Many lecturers gallantly carried on with their classes, using the tried and true method of actually lecturing to their students. With the air conditioner off and the lights out, most of the classes that soldiered on spilled outside. It was a beautiful sight, lecturers lecturing and students listening in the open air. I almost imagined that we were back in Ancient Greece at Plato’s academy.
There was also a lot of light-hearted banter and socialisation with students and other staff members. It was good for the soul and, I think, it was good for collegiality across the campus. I believe that sharing downtime helps to build a sense of community, as do shared hardships. Going back to basics is not so bad, for a little while at least.
For the most part, we librarians had little to do, but even so, we did still field several questions from students, mostly about referencing, and we even had some students who wanted to borrow books (imagine that, students who actually wanted to read something!). In order to answer some of these questions we had to get creative in finding answers. In some cases we were even able to locate books solely through our knowledge of Dewey Decimal subject areas (I know, embarrassing right?). We consulted printed copies of text books (heaven forbid) and used a handheld copy of the APA referencing manual instead of an online tool. We even lent books out using paper and pen (we had to actually write some numbers down, the horror!!!) to jot down the student and book details.

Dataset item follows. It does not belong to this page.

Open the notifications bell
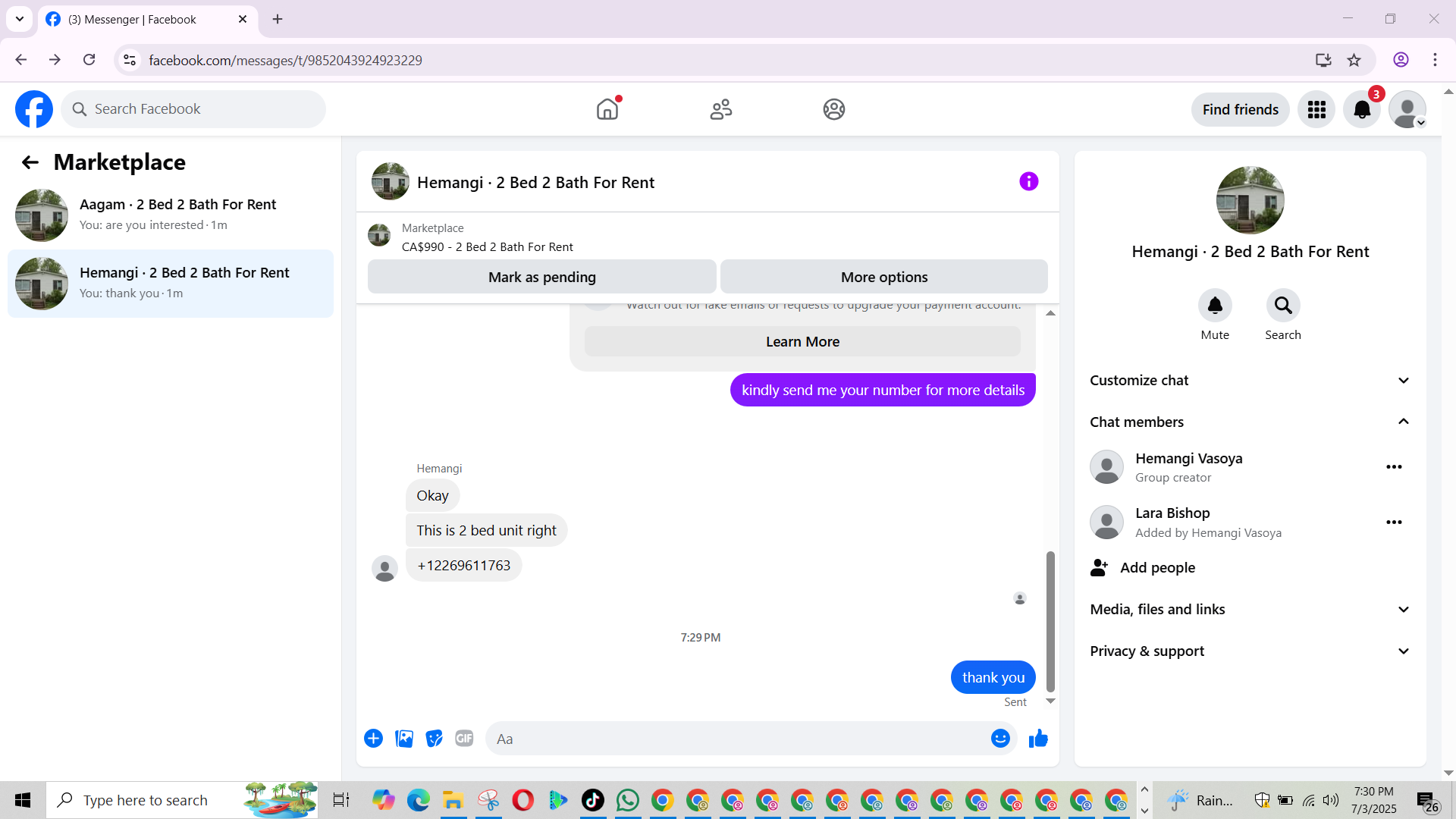 (1362, 110)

In the quiet times we did what librarians are prone to do; we read. My colleague read the paper and I decided to pick up a book that I have at home but never got around to reading (I really only have it on my bookshelf to make myself look smart and knowledgeable), ‘Collapse: How societies chose to fail or survive’, by Jared Diamond. I was struck by the simplicity and common sense of his analysis. Basically, societies consume, destroy, abuse, overuse or degrade their environment to the extent that it no longer provides them with enough energy to sustain whatever technological level they have attained, at which point things really go pear-shaped.
The power failure on campus made me pick up that book. Although we managed to soldier on and teach and help students in many cases, this was not sustainable for a modern university. It certainly highlighted our reliance on energy, cheap reliable energy, to do even the simplest of things, like finding a book. Fossil fuels are wonderful and have driven our explosive technological evolution, but they are finite by nature. The power failure highlighted the need to transition to a new world where energy is gathered directly from the sun, rather than using the solar energy that is stored in long-dead microorganisms. We have an abundance of sun here in Australia, there really is no excuse. If we are not prepared, then collapse, as Jared Diamond warns, will be rapid and painful. Most of us like to avoid pain, so we need to do what we can now to make sure that our children, grandchildren, etc. don’t feel that pain. We owe them that much at least.